She Never Came.. But Change Came...

Seconds passed.. They were like Hours...
Minutes passed... They were like Days...
An Hour passed ... It was like an Hundred years....

She never came... After 2 years i was meeting her...
It was humiliating .... It was hurting ... Felt insecure... Felt let down... Next What....

Waiting in that Chinese Restaurant i had ordered a special dinner with a candle light on the table... 


To impress her after my 2 years of foreign stay...even though i did not have much money :-) Not only i was waiting ..  even the waiters were... They felt more sad than me I guess... When leaving the restaurant with heavy heart... I did not know that will change my life...

If She would have come i would have been a married man with three kids and supporting her and family....But today I support my One world Family...


This is not one case... Many times in Life many things happen which are uncomfortable... But we donot realize it may be a good change in Life....




When I changed 9 industries in my work Life...and was wondering what is happening...
When I could not study further due to financial reasons... and felt very sad...
When I lost everything in my business...and had to start all again...
When I lost my job abroad...and stood not knowing what to do ???
When I fell every time in my relationships... not knowing how to raise....

If I would have studied more.. I may be in some foreign country managing few minds...Now I am being managed by God...and manage my own mind..

If I would have earned more.. I would have been busy spending them somewhere in this world...Today I have earned more Love from my Master.. and spend it as much as possible.. But the world comes to me to receive it...

If I would have married .. I would have been living for them...Today I live for everyone around me...and for this One World Family....

If I would have been successful in my business.. I would have employed few hundreds or thousands..  But today I am proud that I teach all the business men how to live ....

If I would have been in one industry... I would have never had the versatile experience that i have today...

Every thing happened in my Life Good or Bad (as it was perceived) ... Changed my Life... But only for Good... 

Deciding a goal and working for it is one thing...  But taking things as it is coming and flowing with Life is something.. Special.. 

That is the Goal of Life...I am Grateful for what has happened.. Not Knowing what will happen next moment... To Live in that...and Flow with it ... To work as an Instrument of my Master...Haa... It is Beautiful...

Today I would tell that girl that I am thankful for she not coming....:-) :-) :-)  
Today I am grateful to all those because of whom I changed .. I had to change...
Today I am grateful for all those incidents... because of which I changed.. I had to change...
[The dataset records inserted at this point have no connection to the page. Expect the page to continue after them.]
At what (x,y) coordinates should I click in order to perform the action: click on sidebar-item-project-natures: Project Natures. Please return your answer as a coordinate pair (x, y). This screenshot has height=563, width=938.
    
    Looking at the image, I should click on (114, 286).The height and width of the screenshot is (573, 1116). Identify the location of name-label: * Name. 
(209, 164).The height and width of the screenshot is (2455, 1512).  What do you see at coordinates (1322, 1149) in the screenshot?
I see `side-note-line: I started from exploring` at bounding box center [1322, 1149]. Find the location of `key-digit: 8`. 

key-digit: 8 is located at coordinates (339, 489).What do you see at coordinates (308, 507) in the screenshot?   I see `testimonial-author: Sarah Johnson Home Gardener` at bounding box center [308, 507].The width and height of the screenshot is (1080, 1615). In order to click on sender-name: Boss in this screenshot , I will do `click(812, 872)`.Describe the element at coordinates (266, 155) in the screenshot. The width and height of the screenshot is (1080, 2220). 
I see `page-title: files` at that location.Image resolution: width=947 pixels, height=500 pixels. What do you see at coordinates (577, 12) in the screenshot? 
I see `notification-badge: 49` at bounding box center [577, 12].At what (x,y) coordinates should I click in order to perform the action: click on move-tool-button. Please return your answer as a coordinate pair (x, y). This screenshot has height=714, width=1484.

Feel that Golden Hands... which is pushing to still go forward.. Flow with Life... Let Go.. You will Float.. Else you will sink... Still HE will save....

Are you waiting in a restaurant... Blow the candle lights off... And walk out.... You can make the change rather than waiting for the change... 
If you still want to wait... and She comes... Take her along with you and join us to create the change...The change to a better World...

Jaihind... Jaigurudev...

Comments

Karthika said…
So touching...and inspiring...somewhere each one of us can identify ourselves with above situations..you have opened it so beautifully...
karthika said…
All my life experience are good.because of that I can identify myself now...have to thank for many people. Thanks Prakash ji.
Unknown said…
exactly what i was thinking a few days back!! this is so true..!! and hence i never regret what happened! because of my master, my past has been a "Blessing in Disguise"!!

Wonderful words prakashji.. keep writing! :)
Vinay said…
Close to the Heart...People who have not gone through such things can start feeling the same....Great Wordings only by Prakash Anna...Hats Off!!!
Unknown said…
Oh! I can relate to it so well. Making the change again following your writings where you spoke of surrender to HIM as being the only way. Please guide people like me through such insights with Straight from the big mind. Many Thanks. Sharadha Srikanth.
I am reading this late...but really ur wait ached my heart:-)......I think waiting in love for the Divine is only worth...SUCH WAIT IS MORE ENCHANTING THAN LIBERATION...JAI GURU DEV!